WORK INSTRUCTIONS — Copy out the lines below word for word, leaving out the pictures.

Saved entries

= = = = = = =

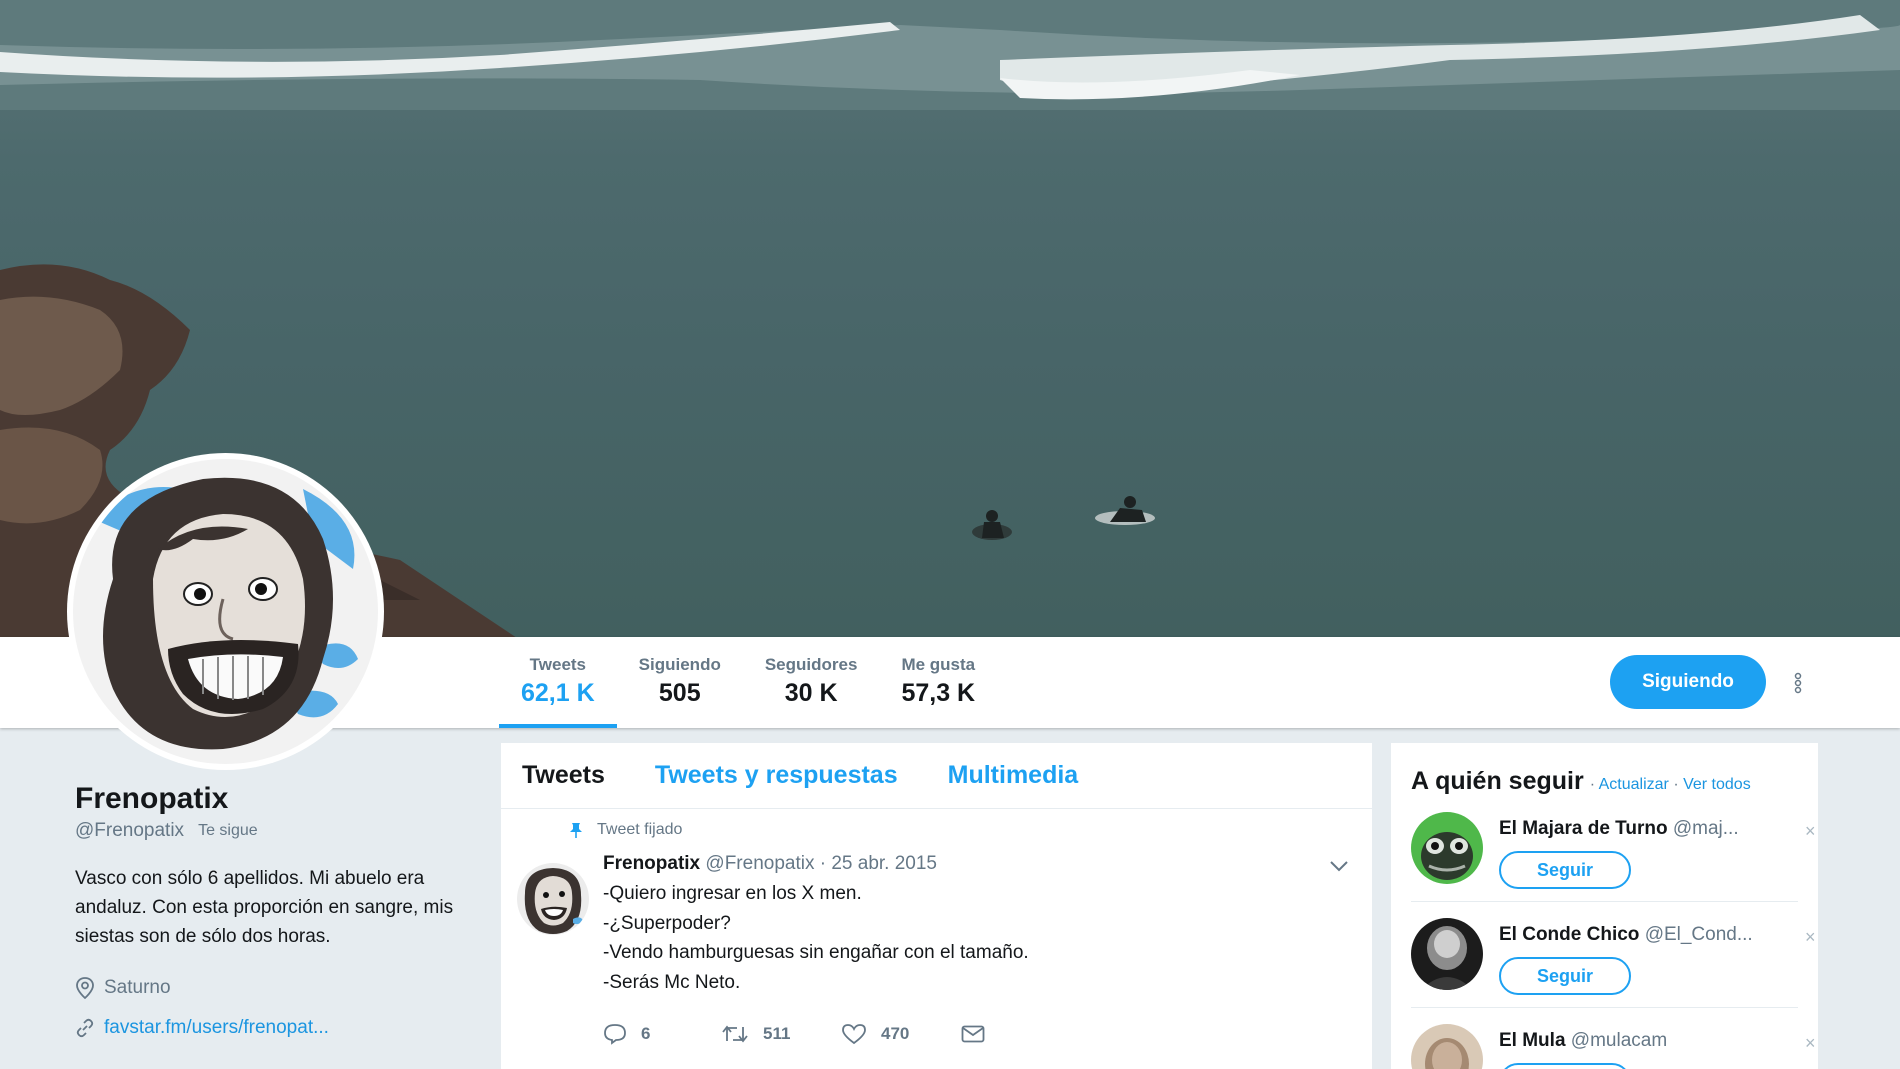 The image size is (1900, 1069). I want to click on surfers, so click(1064, 518).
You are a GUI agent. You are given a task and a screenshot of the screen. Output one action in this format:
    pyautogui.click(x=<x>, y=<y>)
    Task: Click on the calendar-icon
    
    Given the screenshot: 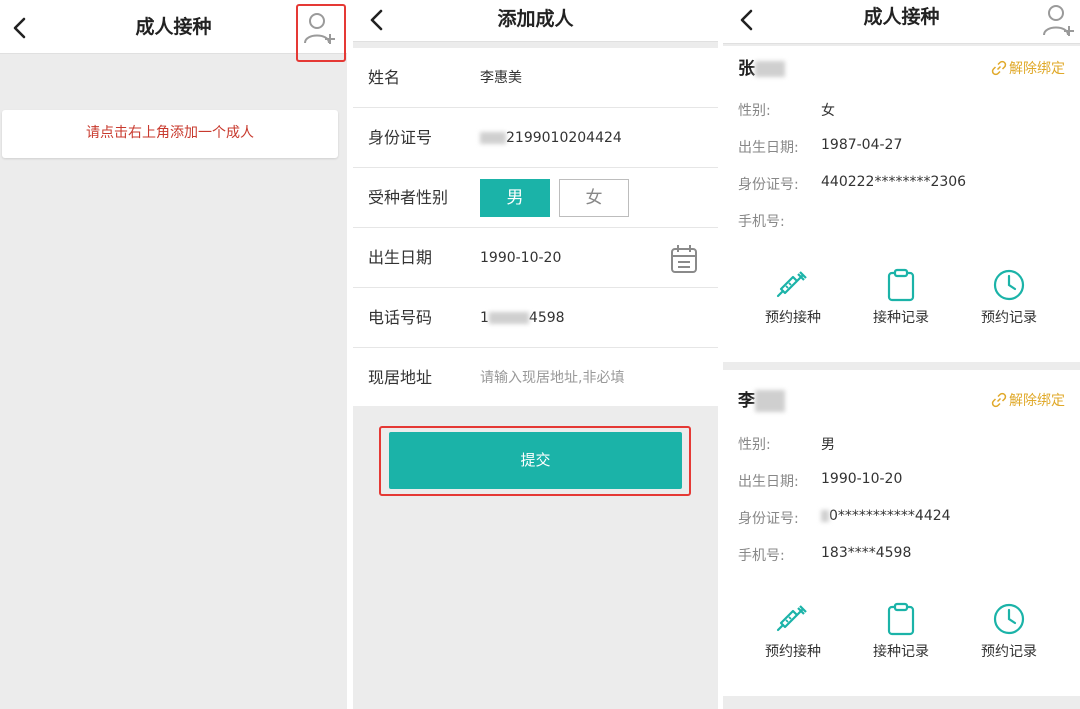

= = = = = = =

RESPONSE TO THE TASK —
 The image size is (1900, 1069). I want to click on surfers, so click(1064, 518).
You are a GUI agent. You are given a task and a screenshot of the screen. Output one action in this format:
    pyautogui.click(x=<x>, y=<y>)
    Task: Click on the calendar-icon
    
    Given the screenshot: 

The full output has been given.